### Texto exibido
Polícia e racismo na USP
Mesmo no Alabama da abominável Ku Klux Klan, nos piores tempos do
racismo no século passado e início do atual nos Estados Unidos, imagino
que as imagens reveladoras de racismo explícito envolvendo a atuação de
policiais da PM paulista, esta semana, na repressão de estudantes no
campus da USP - a mais importante universidade pública do País - teriam
causado pelo menos duas consequências imediatas: mais incisiva reação
factual e opinativa dos meios de comunicação (a chamada grande imprensa
em especial) e mais forte e necessária indignação da sociedade.
O pior é que o silêncio ocorre não por falta de informação e provas,
como poderiam alegar alguns veículos de imprensa, mas por pura apatia ou
inércia. Em alguns casos, infelizmente, por cumplicidade e boa dose de
aprovação mesmo do truculento comportamento policial.
Afinal, este episódio de boçalidade e revoltante abuso de autoridade foi
fartamente documentado em vídeo dos mais acessados esta semana na
Internet no Brasil e em inúmeros países democráticos. Neste último caso,
com os inexoráveis arranhões para a "imagem modelar de democracia
racial" que o turismo e os governantes gostam de vender lá fora,
principalmente em festas de Ano Novo ou tempo de Carnaval.
A realidade é que o gritante atentado dentro da modelar academia de
ensino superior na capital paulista - onde estive nestes primeiros dias
de 2012 e de onde retornei para a Bahia na terça-feira, um dia depois da
divulgação do vídeo e de suas primeiras e frágeis repercussões fora da
WEB - tem passado até aqui praticamente ao largo do interesse das pautas
de nossos jornais, rádios e televisões.
Mesmo em Salvador, de onde agora escrevo estas linhas de protesto,
proclamada aos quatros ventos como "A Roma Negra do Brasil", a
repercussão tem sido ínfima. Uma lástima e um retrocesso, tanto no
terreno profissional da comunicação, como no campo das liberdades
democráticas e dos direitos humanos, o que é mais estranho, grave e
preocupante ainda.
O vídeo divulgado no YouTube rola na rede para quem não viu ou tenha curiosidade e interesse de ver.
Ainda assim, façamos uma breve memória do fato (como recomendava o
saudoso mestre do jornalismo impresso Juarez Bahia, ex-editor nacional
do Jornal do Brasil, oito vezes premiado com o Esso) para que o
essencial não se perca e tudo, afinal, não se reduza a retórica inócua
diante de um caso grave e que ainda cobra providências severas por parte
da PM, dos governantes e, evidentemente, da justiça , diante do
atentado condenável a preceito constitucional basilar.

### Extrato de dados

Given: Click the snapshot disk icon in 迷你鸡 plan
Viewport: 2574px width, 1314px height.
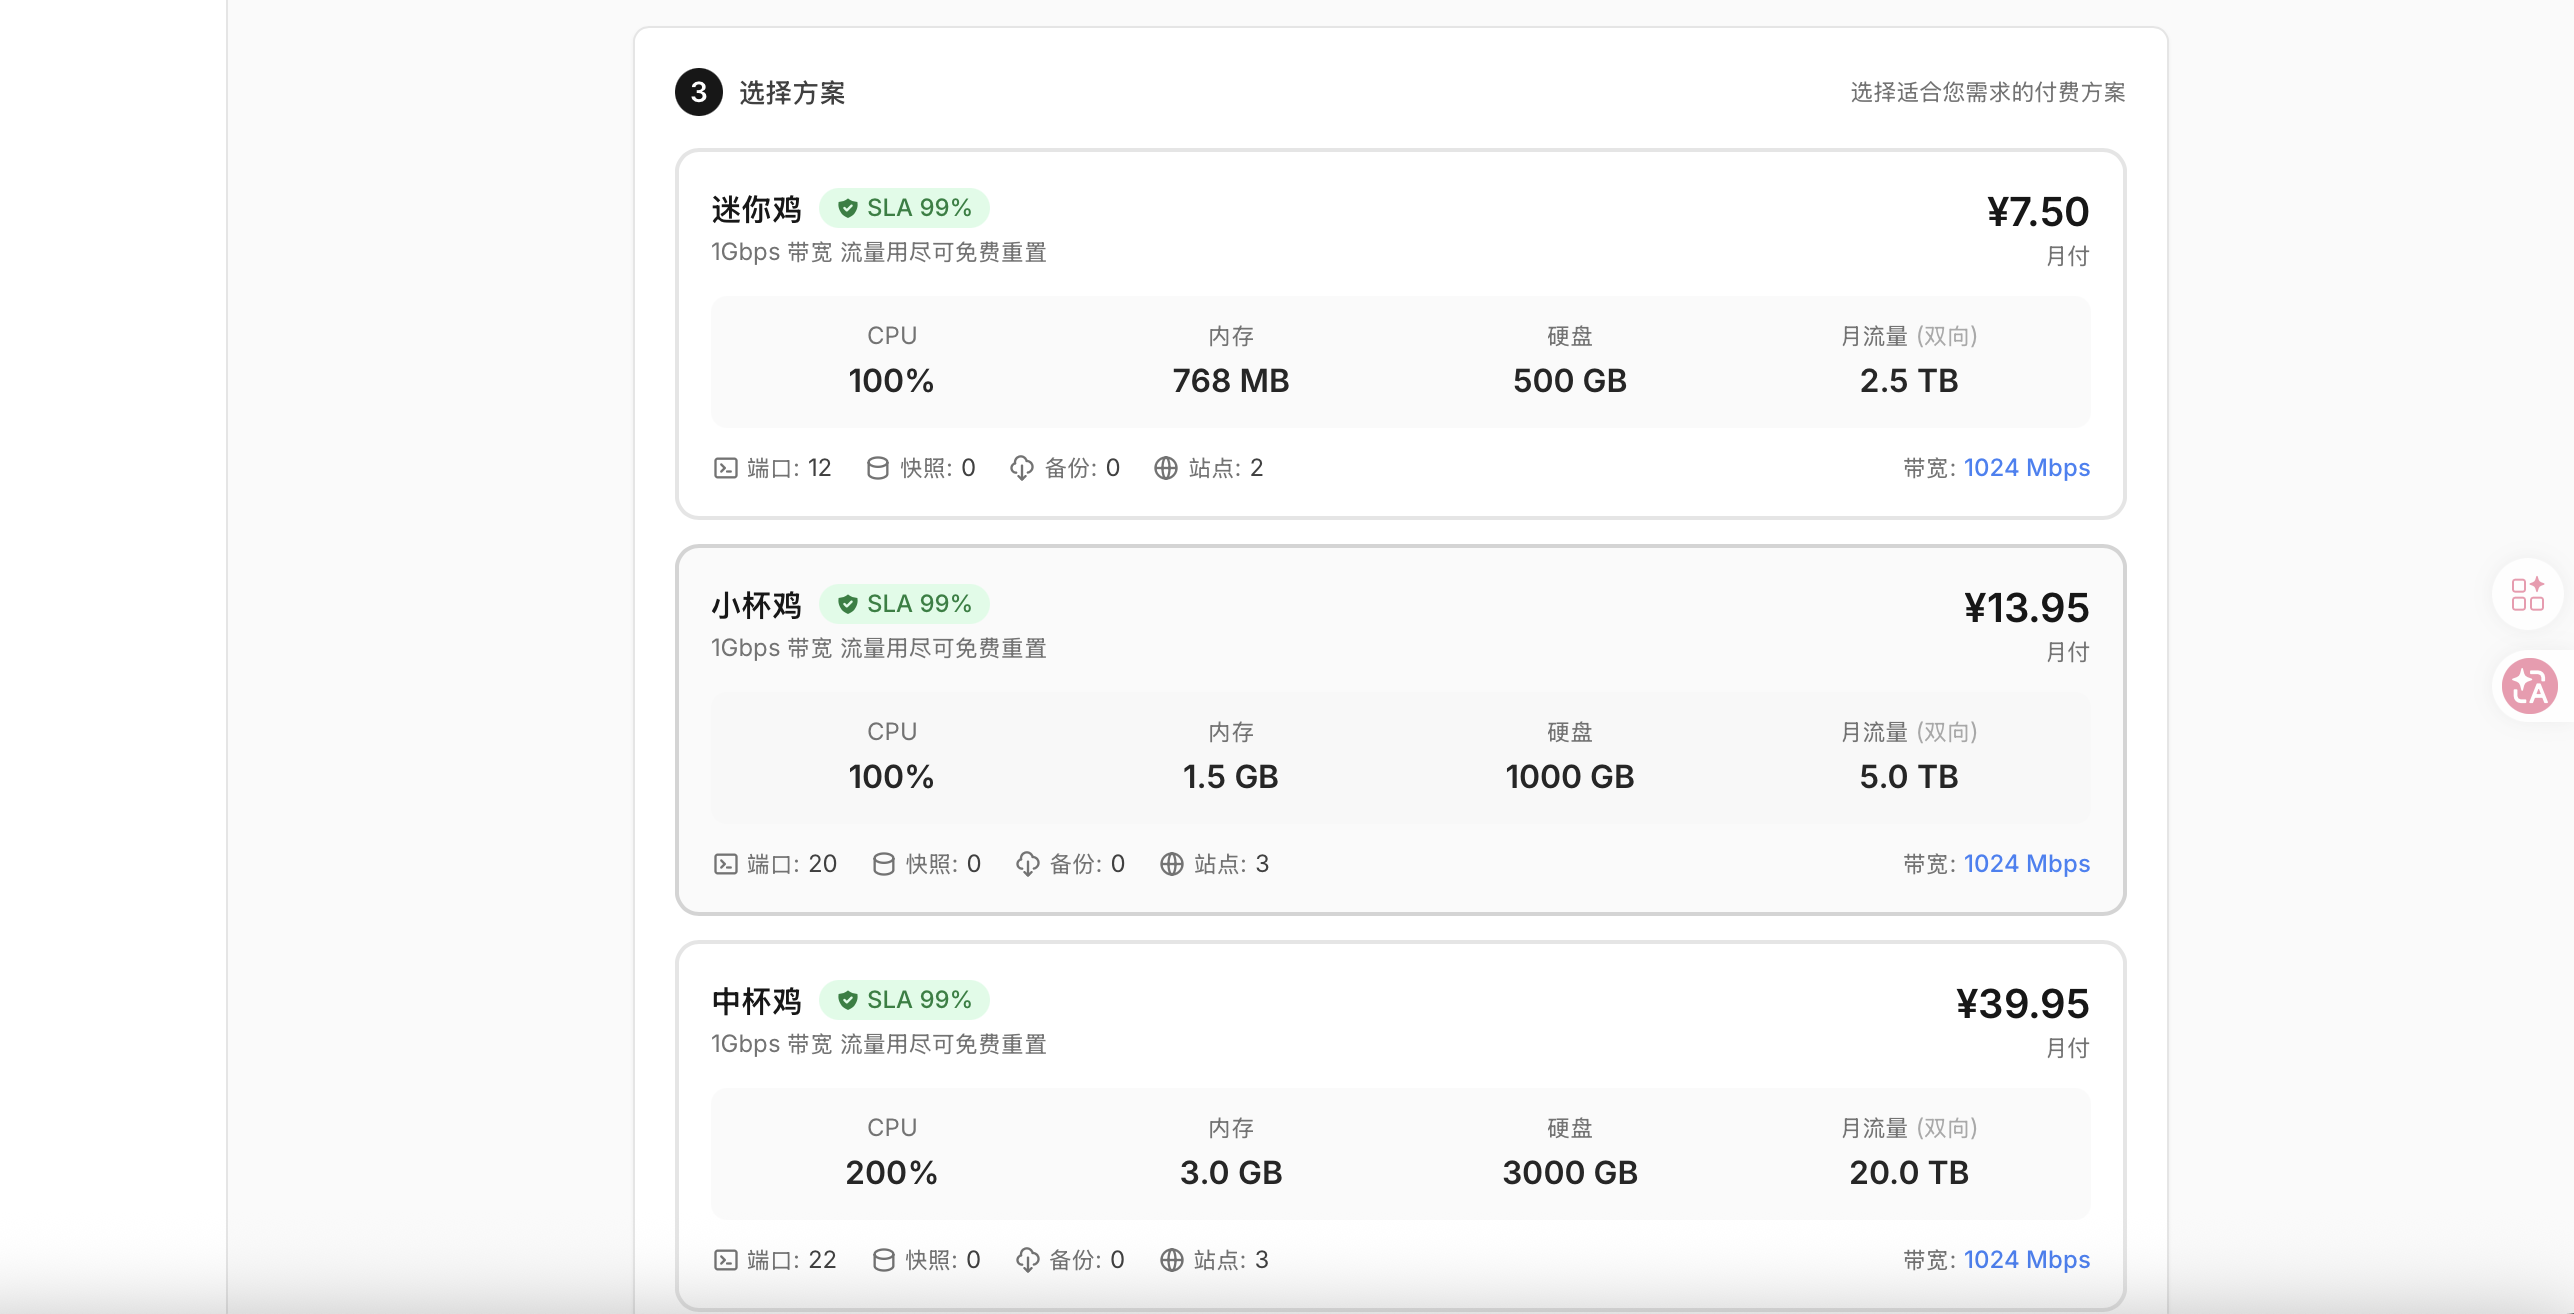Looking at the screenshot, I should point(877,468).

### Tarefas
1. Resuma em duas frases curtas o parágrafo do texto sobre racismo na USP que começa com "Mesmo em Salvador", sem deixar de fora os fatos principais.
2. Segundo o último parágrafo do texto sobre racismo na USP, de quais instâncias o caso ainda cobra providências severas? Liste todas.

### Respostas por tarefa
1. Em Salvador, cidade de onde o texto foi escrito e conhecida como "A Roma Negra do Brasil", a repercussão do caso tem sido ínfima. Isso é apontado como uma lástima e um retrocesso na comunicação e, de forma ainda mais grave, nas liberdades democráticas e nos direitos humanos.

2.
- a PM
- os governantes
- a justiça